● **TEXT SEGMENT**:

Everything I’ve read lately about Pham says she’s been improving so I’m not sure why they’d want to move her cross-country now. Is it a courtesy to staff at the Dallas hospital, who’ve already seen two colleagues go down with the disease and don’t want any more exposure? Or has she taken a turn for the worse and needs advanced treatment at the NIH facility? Either way, not something that Americans want to hear when they’re wondering whether their own local hospital is up to this challenge.

● **INFORMATION SHOWN**:
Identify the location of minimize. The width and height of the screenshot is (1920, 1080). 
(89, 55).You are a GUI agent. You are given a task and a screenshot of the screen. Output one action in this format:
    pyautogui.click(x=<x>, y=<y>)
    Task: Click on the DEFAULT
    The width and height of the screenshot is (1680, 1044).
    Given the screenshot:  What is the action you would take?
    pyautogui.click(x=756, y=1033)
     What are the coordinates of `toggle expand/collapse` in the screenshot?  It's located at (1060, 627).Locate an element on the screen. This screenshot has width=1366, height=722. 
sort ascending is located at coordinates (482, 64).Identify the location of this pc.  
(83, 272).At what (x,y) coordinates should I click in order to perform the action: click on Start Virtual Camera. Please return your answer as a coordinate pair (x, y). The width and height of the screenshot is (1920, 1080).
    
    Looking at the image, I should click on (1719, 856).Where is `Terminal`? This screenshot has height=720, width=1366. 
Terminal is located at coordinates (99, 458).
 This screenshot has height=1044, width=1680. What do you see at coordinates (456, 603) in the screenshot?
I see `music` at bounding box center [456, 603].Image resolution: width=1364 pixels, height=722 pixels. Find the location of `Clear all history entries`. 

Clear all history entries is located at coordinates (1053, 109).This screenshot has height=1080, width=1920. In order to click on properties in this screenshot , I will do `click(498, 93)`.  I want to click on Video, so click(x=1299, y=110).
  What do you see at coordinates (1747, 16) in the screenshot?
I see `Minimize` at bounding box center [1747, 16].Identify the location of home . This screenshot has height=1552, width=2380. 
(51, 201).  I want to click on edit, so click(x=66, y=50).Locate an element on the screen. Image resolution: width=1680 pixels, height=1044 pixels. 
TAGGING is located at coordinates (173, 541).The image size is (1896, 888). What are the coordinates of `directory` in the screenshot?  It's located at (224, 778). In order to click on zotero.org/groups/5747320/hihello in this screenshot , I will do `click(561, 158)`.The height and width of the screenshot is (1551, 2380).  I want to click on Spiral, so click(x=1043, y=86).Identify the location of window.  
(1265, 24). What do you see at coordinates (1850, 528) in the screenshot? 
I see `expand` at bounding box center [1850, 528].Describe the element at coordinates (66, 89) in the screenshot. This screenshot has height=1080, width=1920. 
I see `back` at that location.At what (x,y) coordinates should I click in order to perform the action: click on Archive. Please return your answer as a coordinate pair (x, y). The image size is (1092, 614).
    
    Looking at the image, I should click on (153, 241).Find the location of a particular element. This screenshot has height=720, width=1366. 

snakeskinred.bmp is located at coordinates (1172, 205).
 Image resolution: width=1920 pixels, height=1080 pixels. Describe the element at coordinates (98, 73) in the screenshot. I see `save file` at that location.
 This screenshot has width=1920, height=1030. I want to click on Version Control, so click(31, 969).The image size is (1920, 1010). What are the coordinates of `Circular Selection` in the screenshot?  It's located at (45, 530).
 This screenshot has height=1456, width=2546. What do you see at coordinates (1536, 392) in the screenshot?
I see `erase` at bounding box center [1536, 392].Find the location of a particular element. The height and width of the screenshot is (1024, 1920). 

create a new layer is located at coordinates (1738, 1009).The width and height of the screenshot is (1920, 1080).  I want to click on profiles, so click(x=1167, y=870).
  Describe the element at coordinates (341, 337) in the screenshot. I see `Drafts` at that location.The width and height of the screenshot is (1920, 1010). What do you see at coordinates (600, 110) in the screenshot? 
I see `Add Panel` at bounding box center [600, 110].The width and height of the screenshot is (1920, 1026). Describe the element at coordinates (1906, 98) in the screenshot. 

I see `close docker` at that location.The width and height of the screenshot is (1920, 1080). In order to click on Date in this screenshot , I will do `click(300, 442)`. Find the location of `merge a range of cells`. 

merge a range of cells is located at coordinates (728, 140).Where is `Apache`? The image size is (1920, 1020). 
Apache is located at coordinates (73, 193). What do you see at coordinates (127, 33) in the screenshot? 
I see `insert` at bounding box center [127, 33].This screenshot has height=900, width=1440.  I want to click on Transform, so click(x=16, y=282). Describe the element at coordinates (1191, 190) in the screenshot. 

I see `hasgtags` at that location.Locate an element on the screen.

● **YOUR GOAL**:
Could you carry on the commentary about Pham's move from the Dallas hospital, picking up after its last sentence?

● **RESPONSE AREA**:
One sort of obvious thought on flight restrictions/travel bans: The intensity with which the public supports them is probably inversely proportional to some degree to the public’s confidence in the government to effectively manage new cases of infection. Right? If the CDC had been johnny-on-the-spot about all this, sending a rapid response team to Dallas once Thomas Duncan was diagnosed and then diligently supervising the staff as they treated him, thus preventing further infections, more Americans would be chill about allowing people from western Africa in. The less competent government seems in preventing an outbreak, the more you’re going to see drastic measures, like a ban, gain support. And government seems awfully incompetent at the moment: Not only did the CDC tell Amber Vinson it was okay to fly with a mild fever, apparently they didn’t start encouraging airline personnel to ask sick travelers if they’ve been to western Africa lately until, er, yesterday. It tells you a lot about where we are right now vis-a-vis public confidence in Obama that Jay Carney is ready for some drastic measures to keep O from farking anything else up.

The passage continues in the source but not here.